Data items:
* * * *

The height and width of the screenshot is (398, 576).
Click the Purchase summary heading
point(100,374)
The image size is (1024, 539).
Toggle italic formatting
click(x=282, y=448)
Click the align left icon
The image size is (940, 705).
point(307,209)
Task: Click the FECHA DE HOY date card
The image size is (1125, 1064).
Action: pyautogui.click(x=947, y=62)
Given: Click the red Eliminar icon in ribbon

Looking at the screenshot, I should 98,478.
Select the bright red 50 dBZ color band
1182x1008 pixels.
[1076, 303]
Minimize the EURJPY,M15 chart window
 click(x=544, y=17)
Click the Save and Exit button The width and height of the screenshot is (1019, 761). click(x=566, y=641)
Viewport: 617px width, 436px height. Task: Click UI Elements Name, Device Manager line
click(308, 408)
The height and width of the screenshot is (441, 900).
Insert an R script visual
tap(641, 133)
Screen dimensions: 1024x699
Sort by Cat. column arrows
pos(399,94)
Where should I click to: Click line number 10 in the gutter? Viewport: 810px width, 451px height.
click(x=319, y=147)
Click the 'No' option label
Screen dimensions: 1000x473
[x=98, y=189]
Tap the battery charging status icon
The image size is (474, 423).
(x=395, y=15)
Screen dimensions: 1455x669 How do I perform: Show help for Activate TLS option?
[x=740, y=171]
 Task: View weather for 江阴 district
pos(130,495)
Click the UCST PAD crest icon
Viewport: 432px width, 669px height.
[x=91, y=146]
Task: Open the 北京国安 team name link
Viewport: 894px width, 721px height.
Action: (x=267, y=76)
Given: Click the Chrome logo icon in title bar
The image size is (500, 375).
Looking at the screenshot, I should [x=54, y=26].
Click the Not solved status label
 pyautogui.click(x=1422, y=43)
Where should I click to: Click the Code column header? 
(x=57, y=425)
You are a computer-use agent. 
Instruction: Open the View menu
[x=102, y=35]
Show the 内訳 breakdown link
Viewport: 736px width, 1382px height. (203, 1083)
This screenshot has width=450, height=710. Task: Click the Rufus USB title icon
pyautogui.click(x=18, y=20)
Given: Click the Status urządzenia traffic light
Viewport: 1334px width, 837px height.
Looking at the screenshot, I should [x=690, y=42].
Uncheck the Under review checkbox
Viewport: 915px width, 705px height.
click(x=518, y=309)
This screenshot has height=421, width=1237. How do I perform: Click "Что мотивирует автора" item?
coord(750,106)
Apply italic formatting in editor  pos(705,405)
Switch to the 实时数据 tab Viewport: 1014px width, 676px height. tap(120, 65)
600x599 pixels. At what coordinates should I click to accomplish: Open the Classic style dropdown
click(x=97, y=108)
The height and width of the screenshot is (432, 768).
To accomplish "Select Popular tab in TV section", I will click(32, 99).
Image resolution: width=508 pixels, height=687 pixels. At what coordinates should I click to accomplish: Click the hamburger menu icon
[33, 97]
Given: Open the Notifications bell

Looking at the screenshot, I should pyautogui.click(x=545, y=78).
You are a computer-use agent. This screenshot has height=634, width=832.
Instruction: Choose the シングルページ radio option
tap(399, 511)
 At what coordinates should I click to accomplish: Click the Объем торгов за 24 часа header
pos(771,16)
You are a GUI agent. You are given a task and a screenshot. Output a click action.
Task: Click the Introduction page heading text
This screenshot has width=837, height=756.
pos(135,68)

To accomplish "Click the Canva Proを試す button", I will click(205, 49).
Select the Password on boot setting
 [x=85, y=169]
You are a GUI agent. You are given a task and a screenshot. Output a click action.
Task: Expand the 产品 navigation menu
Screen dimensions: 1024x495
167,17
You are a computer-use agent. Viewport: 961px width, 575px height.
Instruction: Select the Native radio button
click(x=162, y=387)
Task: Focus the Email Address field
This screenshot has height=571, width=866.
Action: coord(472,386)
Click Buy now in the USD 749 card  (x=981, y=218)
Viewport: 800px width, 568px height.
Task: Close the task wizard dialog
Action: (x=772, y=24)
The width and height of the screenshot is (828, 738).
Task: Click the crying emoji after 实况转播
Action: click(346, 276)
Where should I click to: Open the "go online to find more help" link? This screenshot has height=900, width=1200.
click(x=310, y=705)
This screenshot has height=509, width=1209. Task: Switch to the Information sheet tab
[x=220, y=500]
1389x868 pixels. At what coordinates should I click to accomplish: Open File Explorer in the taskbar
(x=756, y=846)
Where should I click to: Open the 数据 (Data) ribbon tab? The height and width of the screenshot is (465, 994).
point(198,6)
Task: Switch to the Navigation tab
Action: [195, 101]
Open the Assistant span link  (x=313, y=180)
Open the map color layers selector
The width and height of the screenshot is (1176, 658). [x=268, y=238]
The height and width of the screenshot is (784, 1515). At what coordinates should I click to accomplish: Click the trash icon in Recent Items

* * * *

# Work required:
Output all of the data without altering a single line.

# Response area:
The height and width of the screenshot is (398, 576).
Click the Purchase summary heading
point(100,374)
The image size is (1024, 539).
Toggle italic formatting
click(x=282, y=448)
Click the align left icon
The image size is (940, 705).
point(307,209)
Task: Click the FECHA DE HOY date card
The image size is (1125, 1064).
Action: pyautogui.click(x=947, y=62)
Given: Click the red Eliminar icon in ribbon

Looking at the screenshot, I should 98,478.
Select the bright red 50 dBZ color band
1182x1008 pixels.
[1076, 303]
Minimize the EURJPY,M15 chart window
 click(x=544, y=17)
Click the Save and Exit button The width and height of the screenshot is (1019, 761). click(x=566, y=641)
Viewport: 617px width, 436px height. Task: Click UI Elements Name, Device Manager line
click(308, 408)
The height and width of the screenshot is (441, 900).
Insert an R script visual
tap(641, 133)
Screen dimensions: 1024x699
Sort by Cat. column arrows
pos(399,94)
Where should I click to: Click line number 10 in the gutter? Viewport: 810px width, 451px height.
click(x=319, y=147)
Click the 'No' option label
Screen dimensions: 1000x473
[x=98, y=189]
Tap the battery charging status icon
The image size is (474, 423).
(x=395, y=15)
Screen dimensions: 1455x669 How do I perform: Show help for Activate TLS option?
[x=740, y=171]
 Task: View weather for 江阴 district
pos(130,495)
Click the UCST PAD crest icon
Viewport: 432px width, 669px height.
[x=91, y=146]
Task: Open the 北京国安 team name link
Viewport: 894px width, 721px height.
Action: (x=267, y=76)
Given: Click the Chrome logo icon in title bar
The image size is (500, 375).
Looking at the screenshot, I should [x=54, y=26].
Click the Not solved status label
 pyautogui.click(x=1422, y=43)
Where should I click to: Click the Code column header? 
(x=57, y=425)
You are a computer-use agent. 
Instruction: Open the View menu
[x=102, y=35]
Show the 内訳 breakdown link
Viewport: 736px width, 1382px height. (203, 1083)
This screenshot has width=450, height=710. Task: Click the Rufus USB title icon
pyautogui.click(x=18, y=20)
Given: Click the Status urządzenia traffic light
Viewport: 1334px width, 837px height.
Looking at the screenshot, I should [x=690, y=42].
Uncheck the Under review checkbox
Viewport: 915px width, 705px height.
click(x=518, y=309)
This screenshot has height=421, width=1237. How do I perform: Click "Что мотивирует автора" item?
coord(750,106)
Apply italic formatting in editor  pos(705,405)
Switch to the 实时数据 tab Viewport: 1014px width, 676px height. tap(120, 65)
600x599 pixels. At what coordinates should I click to accomplish: Open the Classic style dropdown
click(x=97, y=108)
The height and width of the screenshot is (432, 768).
To accomplish "Select Popular tab in TV section", I will click(32, 99).
Image resolution: width=508 pixels, height=687 pixels. At what coordinates should I click to accomplish: Click the hamburger menu icon
[33, 97]
Given: Open the Notifications bell

Looking at the screenshot, I should pyautogui.click(x=545, y=78).
You are a computer-use agent. This screenshot has height=634, width=832.
Instruction: Choose the シングルページ radio option
tap(399, 511)
 At what coordinates should I click to accomplish: Click the Объем торгов за 24 часа header
pos(771,16)
You are a GUI agent. You are given a task and a screenshot. Output a click action.
Task: Click the Introduction page heading text
This screenshot has width=837, height=756.
pos(135,68)

To accomplish "Click the Canva Proを試す button", I will click(205, 49).
Select the Password on boot setting
 [x=85, y=169]
You are a GUI agent. You are given a task and a screenshot. Output a click action.
Task: Expand the 产品 navigation menu
Screen dimensions: 1024x495
167,17
You are a computer-use agent. Viewport: 961px width, 575px height.
Instruction: Select the Native radio button
click(x=162, y=387)
Task: Focus the Email Address field
This screenshot has height=571, width=866.
Action: coord(472,386)
Click Buy now in the USD 749 card  (x=981, y=218)
Viewport: 800px width, 568px height.
Task: Close the task wizard dialog
Action: (x=772, y=24)
The width and height of the screenshot is (828, 738).
Task: Click the crying emoji after 实况转播
Action: click(346, 276)
Where should I click to: Open the "go online to find more help" link? This screenshot has height=900, width=1200.
click(x=310, y=705)
This screenshot has height=509, width=1209. Task: Switch to the Information sheet tab
[x=220, y=500]
1389x868 pixels. At what coordinates should I click to accomplish: Open File Explorer in the taskbar
(x=756, y=846)
Where should I click to: Open the 数据 (Data) ribbon tab? The height and width of the screenshot is (465, 994).
point(198,6)
Task: Switch to the Navigation tab
Action: [195, 101]
Open the Assistant span link  (x=313, y=180)
Open the map color layers selector
The width and height of the screenshot is (1176, 658). [x=268, y=238]
The height and width of the screenshot is (784, 1515). At what coordinates should I click to accomplish: Click the trash icon in Recent Items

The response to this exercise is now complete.